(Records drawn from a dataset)
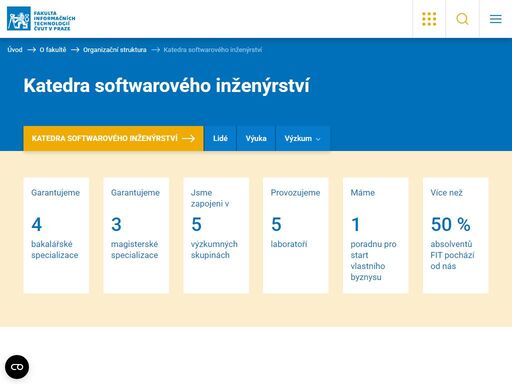Click the 50 % absolventů card

456,235
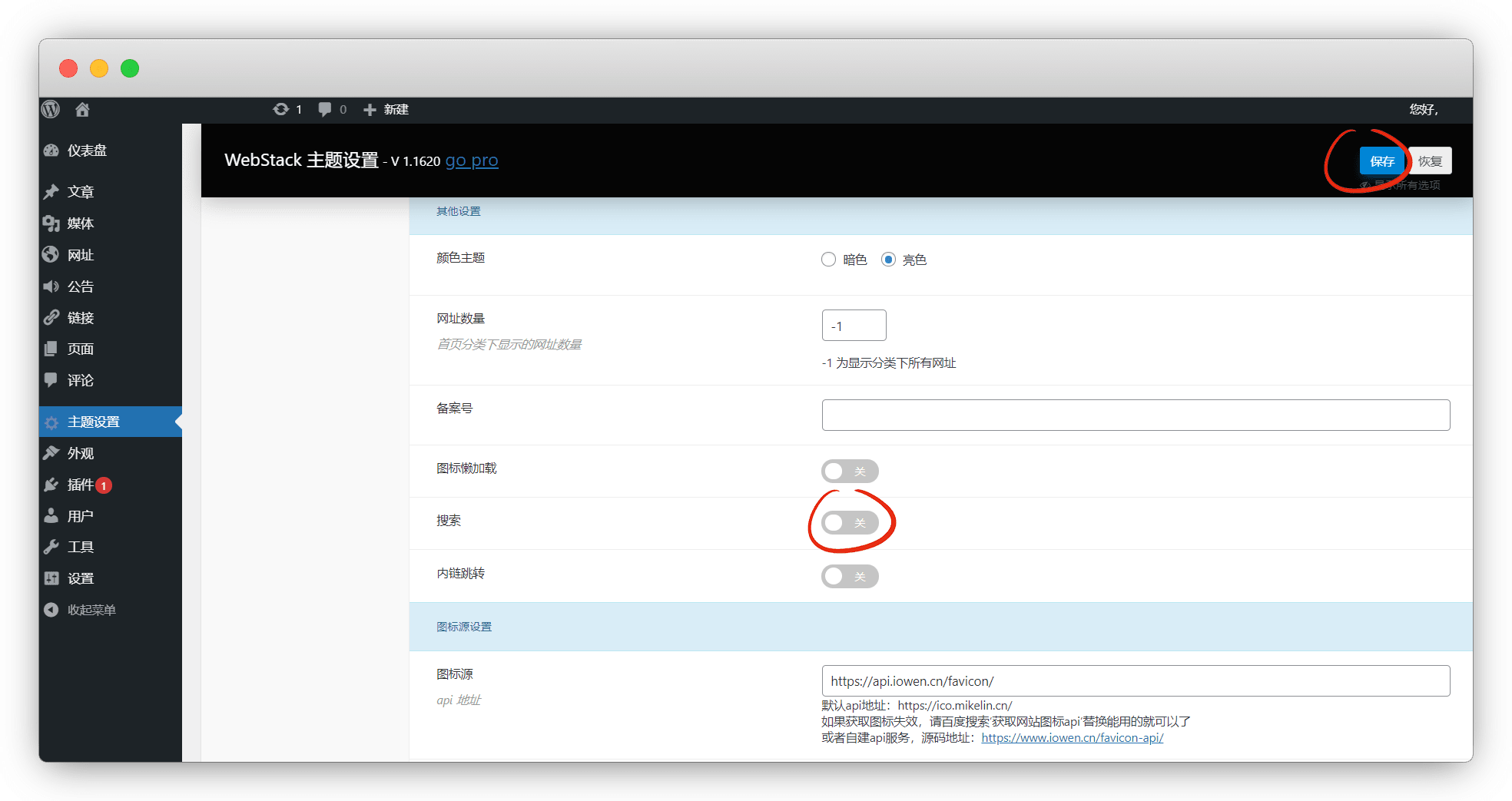Select the 亮色 light theme radio
This screenshot has height=801, width=1512.
888,260
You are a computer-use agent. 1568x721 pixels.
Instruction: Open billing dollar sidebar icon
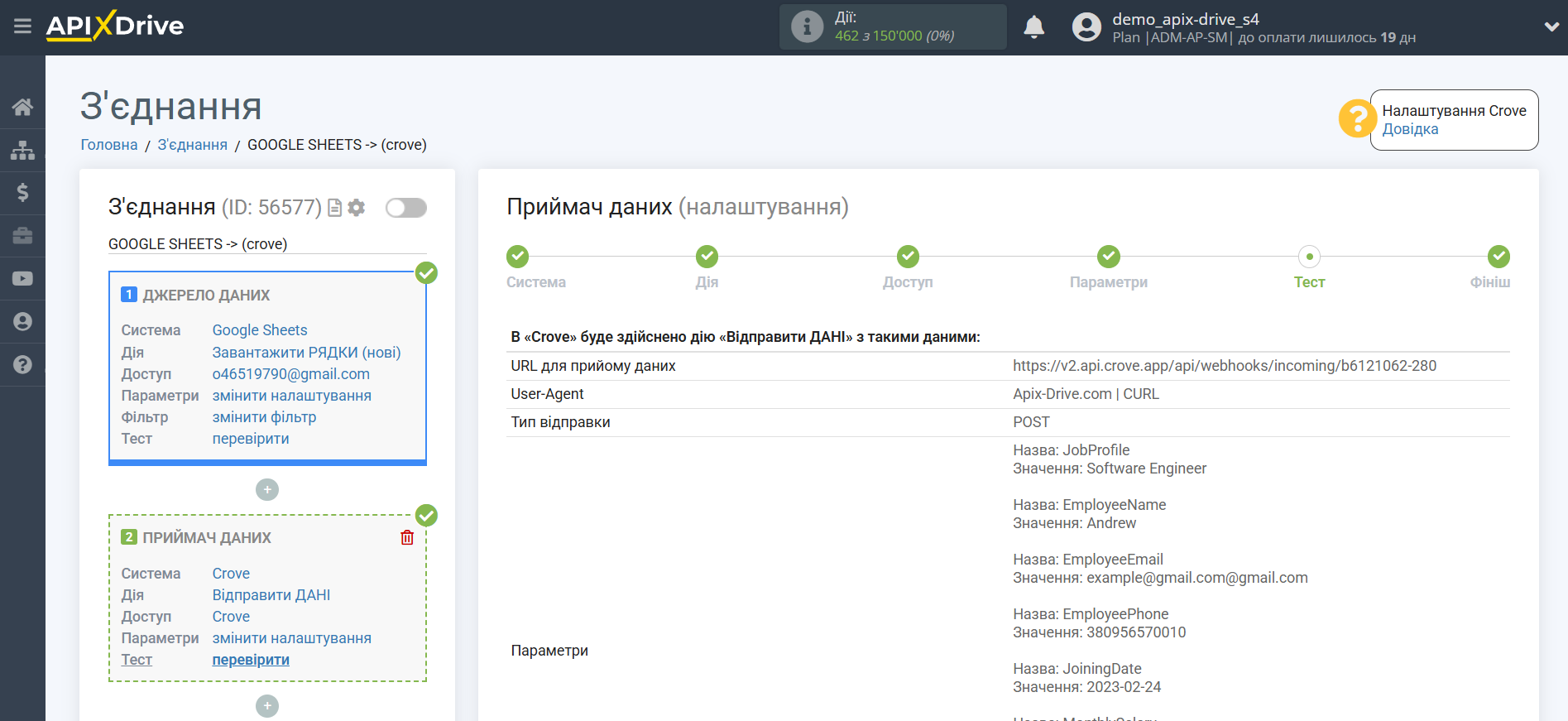(22, 193)
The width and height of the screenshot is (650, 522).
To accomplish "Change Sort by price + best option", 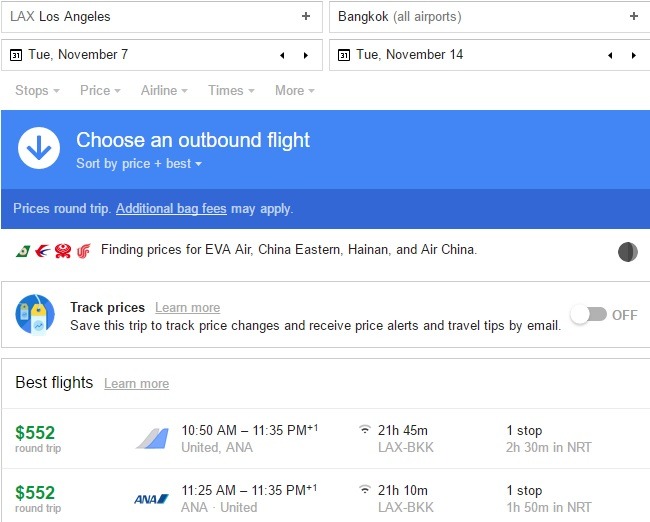I will (139, 163).
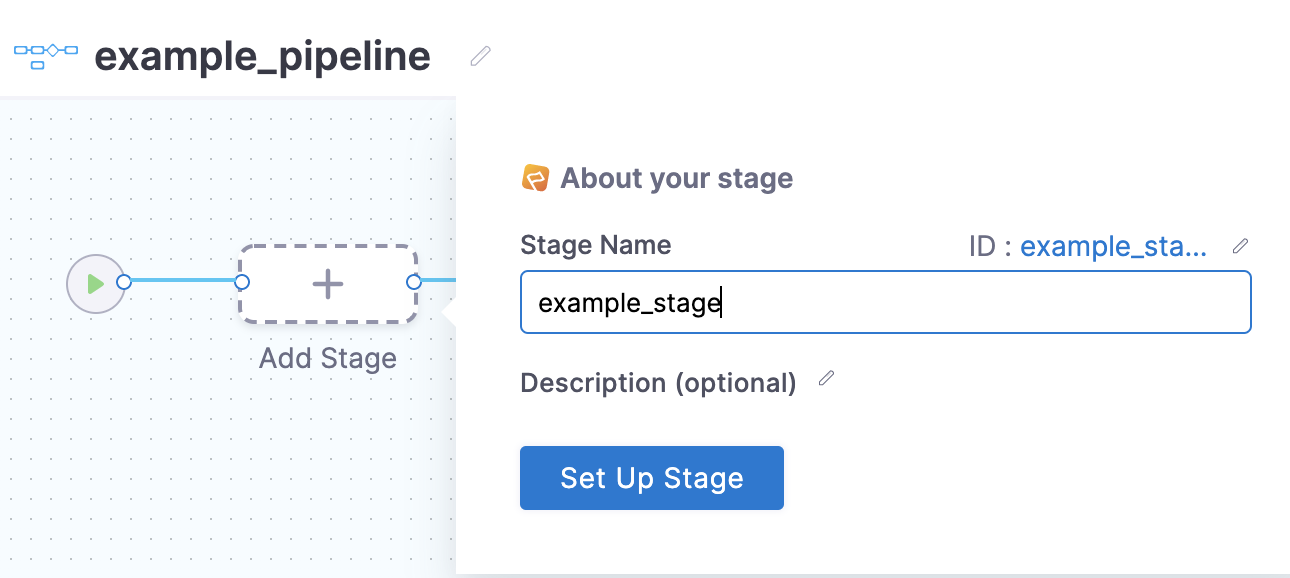Click the example_pipeline title text
The height and width of the screenshot is (578, 1290).
tap(262, 57)
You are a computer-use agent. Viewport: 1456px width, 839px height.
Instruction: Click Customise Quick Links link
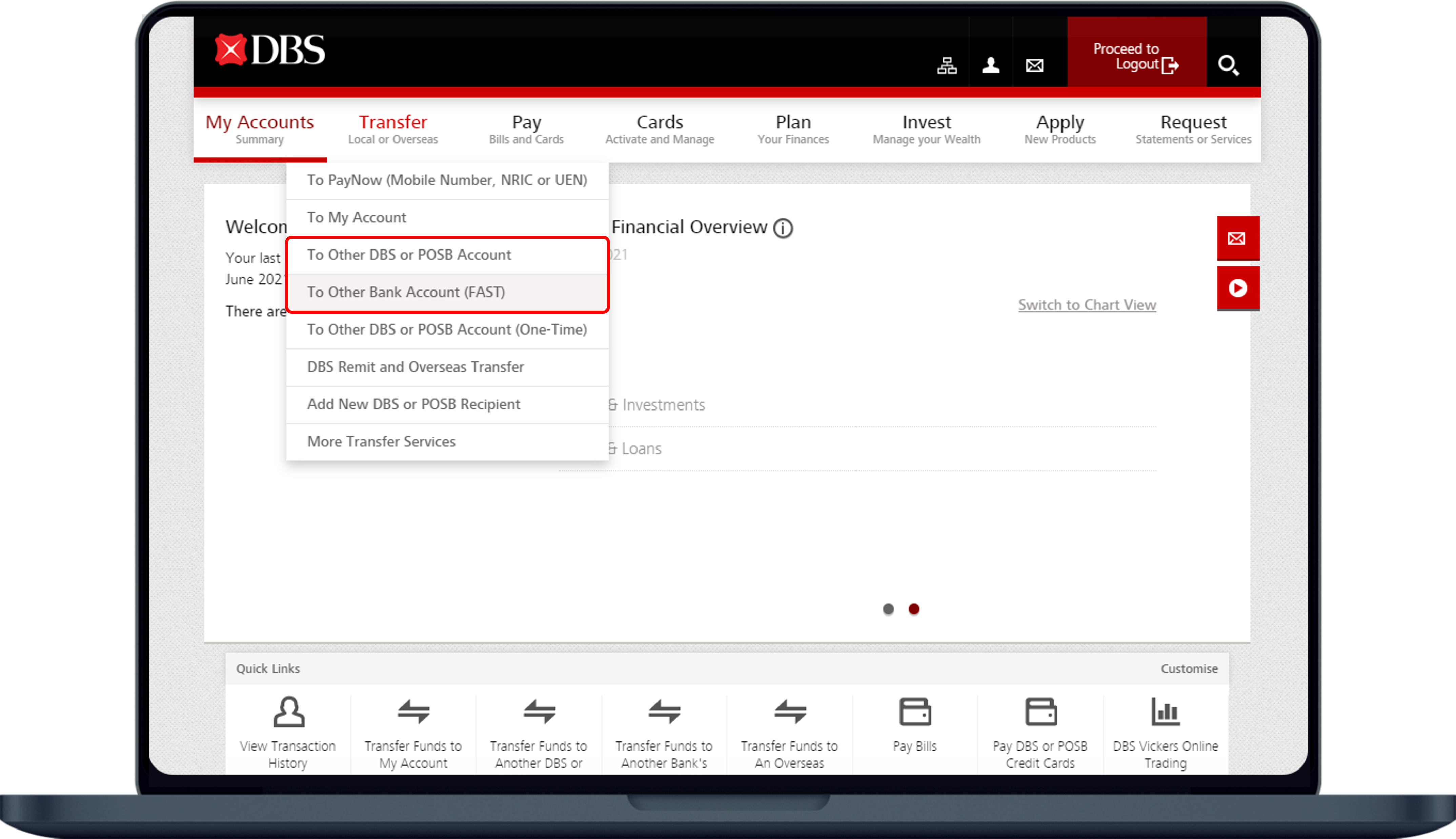click(1189, 668)
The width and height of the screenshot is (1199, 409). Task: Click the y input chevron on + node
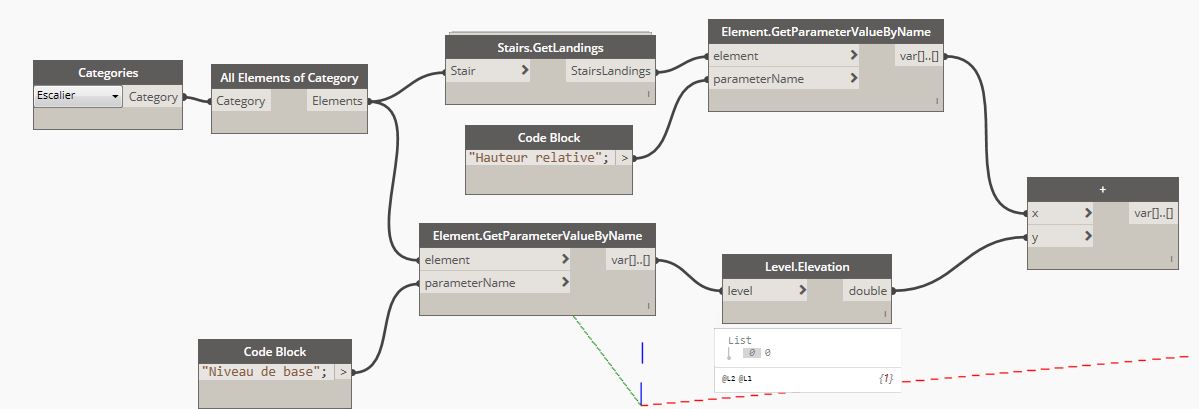1086,237
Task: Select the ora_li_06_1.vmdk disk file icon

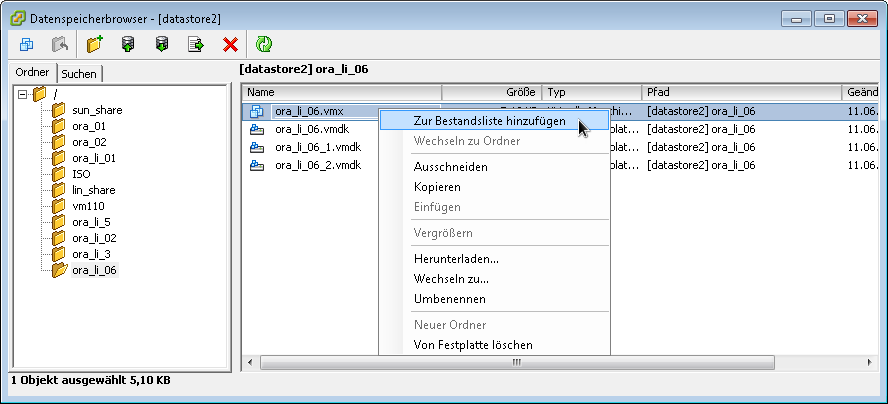Action: (256, 147)
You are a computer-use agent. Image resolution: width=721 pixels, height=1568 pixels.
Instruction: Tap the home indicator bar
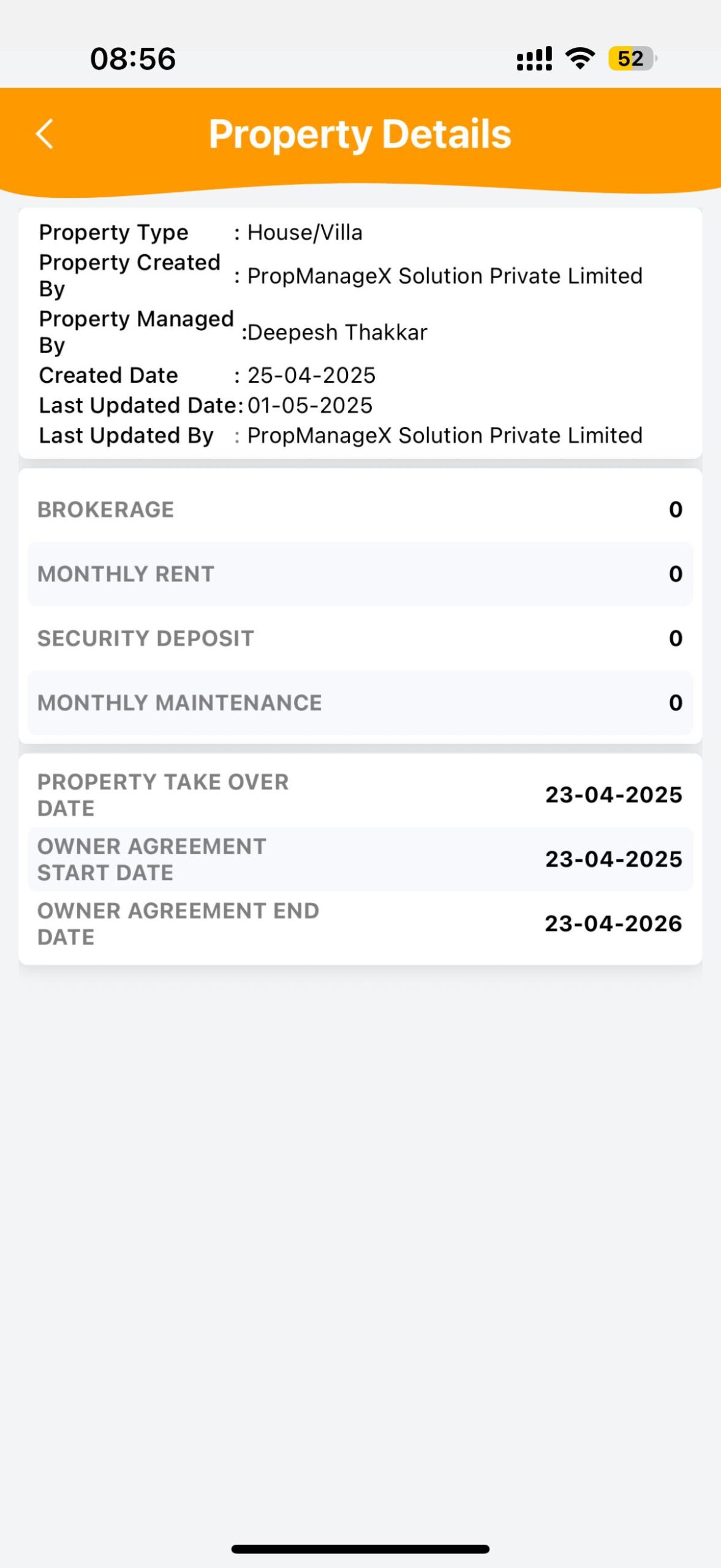point(360,1549)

- _REQUIREMENT_
Produce an exact copy of the lines from the line containing "Task: Select the" through the last line of the records, with no pictures and no other text.

- _SOLUTION FOR THIS PROBLEM_
Task: Select the ora_li_06_1.vmdk disk file icon

Action: (256, 147)
You are a computer-use agent. Image resolution: width=721 pixels, height=1568 pixels.
Instruction: Tap the home indicator bar
point(360,1549)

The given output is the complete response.